Smishing is any form of phishing that involves the use of text or SMS messages. Phishers will try to lure you into clicking a link sent via text that will lead you to a fake site. You will be told to type in sensitive information like your credit card details. Hackers will then harvest this information from the site.

They would sometimes tell you that you've won a prize or that if you don't type in your information you will continue to be charged per hour for a particular service. As a general rule, you should avoid replying to texts from numbers you don't recognize. Also, avoid clicking links you get from text messages especially if you do not know the source.

6. Angler Phishing

This relatively new phishing tactic uses social media to lure people into sharing sensitive information. Scammers monitor people who post about banking and other services on social media. They then pretend to be a customer service representative from that company.
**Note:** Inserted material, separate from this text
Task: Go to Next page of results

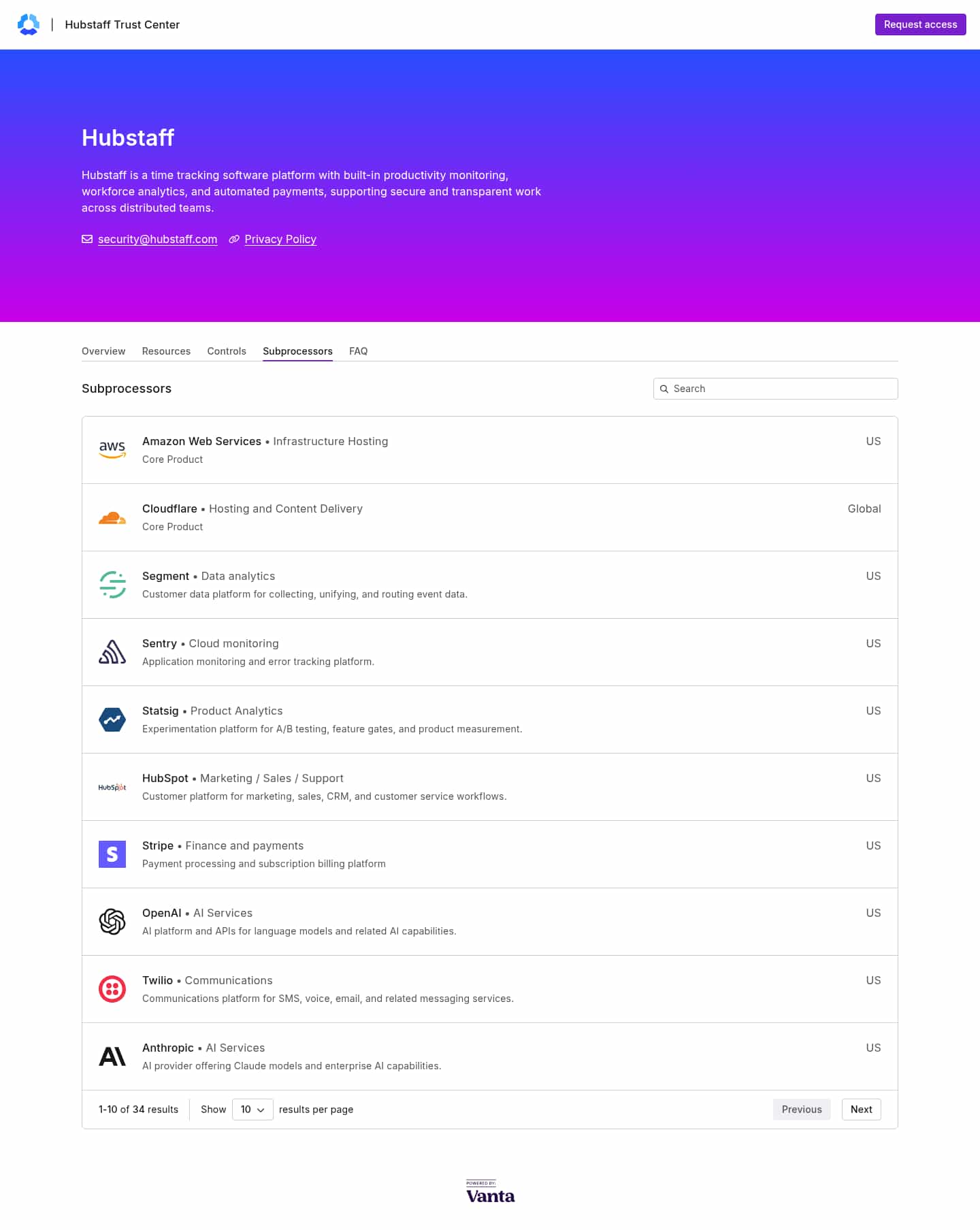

Say you post a rant about a delayed deposit or some bad bank service and the post includes the name of your bank. A cybercriminal will use this information to pretend that they are from the bank and then reach out to you.

Related: 7 Quick Sites That Let You Check If a Link Is Safe

You will then be asked to click on a link so you can talk to a customer service representative and then they will ask you for information to ‘verify your identity’.
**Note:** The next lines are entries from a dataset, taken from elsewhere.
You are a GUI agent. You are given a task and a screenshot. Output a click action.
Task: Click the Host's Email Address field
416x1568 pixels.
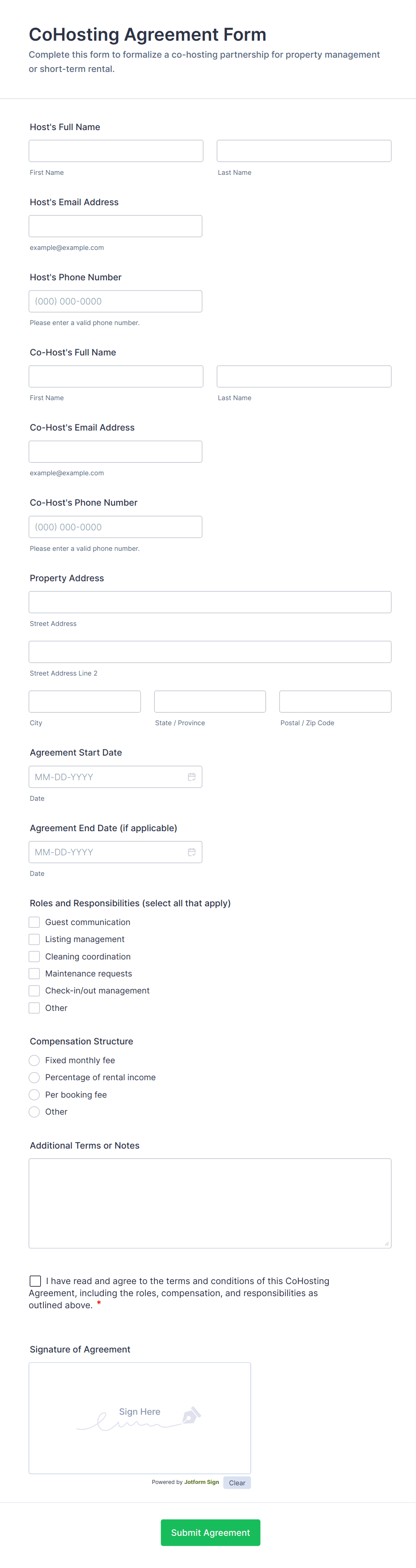tap(115, 226)
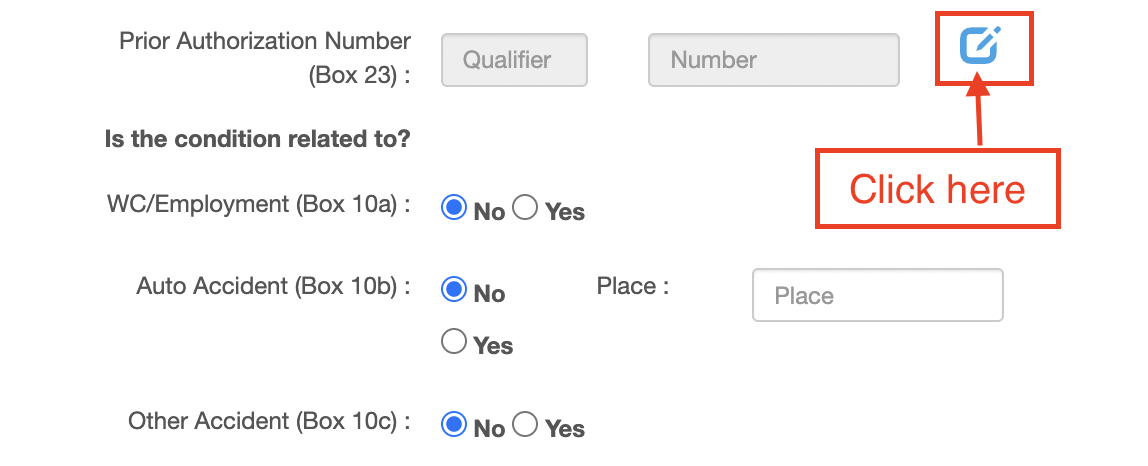The image size is (1148, 466).
Task: Mark Yes radio for Other Accident (Box 10c)
Action: (525, 425)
When you receive a message like this, it’s always best to contact customer service through safe channels like the official Twitter or Instagram pages. These would normally have a verified account sign.

7. CEO Fraud Phishing

This one is almost like whaling. It targets CEOs and managers but it gets even more insidious since the goal is not just to get information from the CEO, but to impersonate him or her. The attacker, pretending to be the CEO or similar will then email colleagues requesting money through bank transfer or asking to send confidential information immediately.

The attack is normally aimed at someone within the company who’s authorized to make bank transfers, like budget holders, people from the finance department, or those privy to sensitive information. The message is often meant to sound very urgent, so the victim won’t have time to think.

8. Search Engine Phishing

search engine phishing uses SEO techniques

This is one of the newest types of phishing attacks that uses legitimate search engines. Phishers will create a bogus website offering deals, free items and discounts on products, and even fake job offers. They will then use SEO (search engine optimization) techniques to have their sites indexed by legitimate sites.

So when you search for something, the search engine will show you results that include these fake sites. You will then be duped into logging in or providing sensitive information that is then harvested by cybercriminals.

Some of these phishers are becoming adept at using advanced techniques to manipulate search engines to drive traffic to their websites.

Stay Informed and Be Vigilant

Knowing the names for each type isn’t really as important as understanding each attack’s MO, mode, and channel. You don’t have to confuse yourself with what they’re all called, but it is important to know how their messages are crafted and which channels attackers use to get to you.

It’s also important to always remain vigilant, and know that there are so many people out there who are out to trick you into giving out your details. Understand that your company may become the target of an attack and criminals are looking for a way into your organization.

Knowing such threats exist is the first step towards preventing your computer from becoming an attacker’s entry point. It's also very important to double-check the source of the message before you take action.

You need to also understand that attackers sometimes use people’s fear and panic to get users to do what they want. So when faced with a threat it is important to calm down so you can think. And when it comes to spotting promo and freebie scams, the old adage still applies: if something sounds too good to be true, it probably is.